··· 提示文

理事長・学長室だより -12号- 令和元年5月7日発行

理事長・学長室だより

理事長・学長 塚本 泰司

<はじめに>

 今年度は色々な面で新しい時代の幕開けになります。新天皇が即位され、元号が平成から令和にかわりました。北海道も新知事が4月下旬に就任され新しい流れが始まります。大学も第3期目の中期計画のもと、今年度からその1年目が開始されます。残すべきものは残しつつ、「きのう」とは違う「きょう」、「きょう」とは違う「あした」を目指すことが必要と考えています。

新入生・在学生へ向けて

 4月の入学式の式辞の草稿の段階ではAppleの創業者のSteven Jobsの”connecting the dots”というフレーズを話すことを考えていましたが、時間の関係で最終的には削除しました。数日前に今年の本学の大学祭のテーマが「結」であることを知りました。学生時代に多くの点(dots)を作っておき、将来それらを「結」ぶ(connecting)ことができれば、広範囲な平面を描くことができます。まさに、入学式の式辞で言わんとしたことです。学生時代に多くの「点」を作りそれを将来の医療人としてのネットワークづくりに活用することを勧めます。
 平成30年度の国家試験の合格率は、医学部、保健医療学部とも良好な成績であったことは第2期中期計画の締めの年として喜ばしい状況でした。今後もこれらの結果が継続することを願っています。

韓国・高麗大学との大学間交流に関する覚書等の締結

 これまでの実績をさらに充実させるために、国際交流委員会が幅広く活動の輪を広げてくれています。その第一弾目が韓国・高麗大学との交流協定の締結です。去る3月11日に、韓国・高麗大学との間で、大学間の交流を定めた「覚書」と、地域医療実習や臨床実習の分野で連携する「学生交流協定」を締結しました。本学が、国際交流推進のため、海外の大学と覚書等を締結するのは、8年ぶりになります。韓国・高麗大学は、1905年に創立された私立大学で、教員は約5,000人、学生は約37,000人の韓国屈指の大学です。
 高麗大学との交流期間は5年間で、今後、教員及び学生(大学院生を含む。)の交流、共同研究、合同講義、シンポジウム、地域医療実習、臨床実習等の分野で、幅広く交流することとしております。

THE世界大学ランキング日本版2019で、本学が教育力リソースで全国6位にランクイン

 世界大学ランキングで知られる「THE世界大学ランキング 日本版」が2019年3月27日にベネッセグループより発表され、札幌医科大学が教育リソース部門で全国トップ6位にランクインしました。教育リソース、教育充実度、教育成果及び国際性の4分野で評価される総合順位では総合大学に肩を並べることはなかなか困難ですが、大学のリソースのさらなる充実を目指す後押しになると期待しています。

······
··· データの内容

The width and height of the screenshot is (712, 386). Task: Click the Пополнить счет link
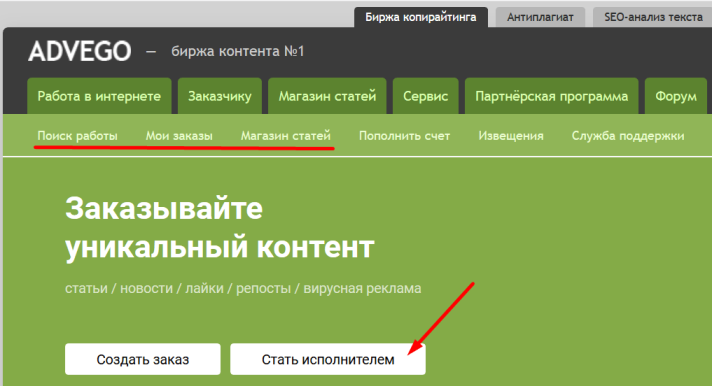tap(405, 136)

······

#### [練習問題 1]
「理事長・学長室だより」で、大学祭のテーマ「結」が入学式の式辞で言わんとしたことそのものだと述べられているのはなぜですか。本文に即して説明しなさい。
#### [練習問題 2]
「理事長・学長室だより」を、最後の文の後から書き継ぎなさい。

#### [記述解答 1]
式辞で伝えようとしたのは、学生時代に多くの点(dots)を作っておき、将来それらを結ぶ(connecting)ことで広範囲な平面を描けるという考えだからです。大学祭のテーマ「結」は、この点を「結」ぶことにあたります。

#### [記述解答 2]
脊髄損傷再生医療の実用化

 本学とニプロ株式会社が共同開発した脊髄損傷に対する再生医療等製品「ステミラック注(一般的名称:ヒト(自己)骨髄由来間葉系幹細胞)」を使った治療が、世界で初めて札幌医科大学附属病院で開始されます。5月4日のNHKスペシャルでも放映されました。この治療法の概略は附属病院のホームページも閲覧できますので、是非参照していただければと思います。
 この治療は、神経再生医療学部門の本望教授のチームが30年近く継続してきた研究の成果です。まさに、大学の建学の精神である「医学・医療の攻究」を実践していただいたと思っています。
 実用化に至るまでには、ニプロ株式会社はもとより、文部科学省、厚生労働省、北海道、札幌市からも多大な協力・支援を頂きました。産・学・官の協力が非常にうまくいった典型です。
 何より、多くの脊髄損傷の患者さんが、この治療で日常生活が可能になり、社会復帰できることを願っています。

終わりに

 附属病院の医師への適用はもう少し先になるようですが、働き方改革は本年度から始まります。適切な働き方が求められている時代になっています。決められた時間内に必要な用務を行うことで、生産性を上げていくことを考えなければなりません。一方で、個人の付加価値をどのように追加し能力を向上させるかも同時に考えていかなければなりません。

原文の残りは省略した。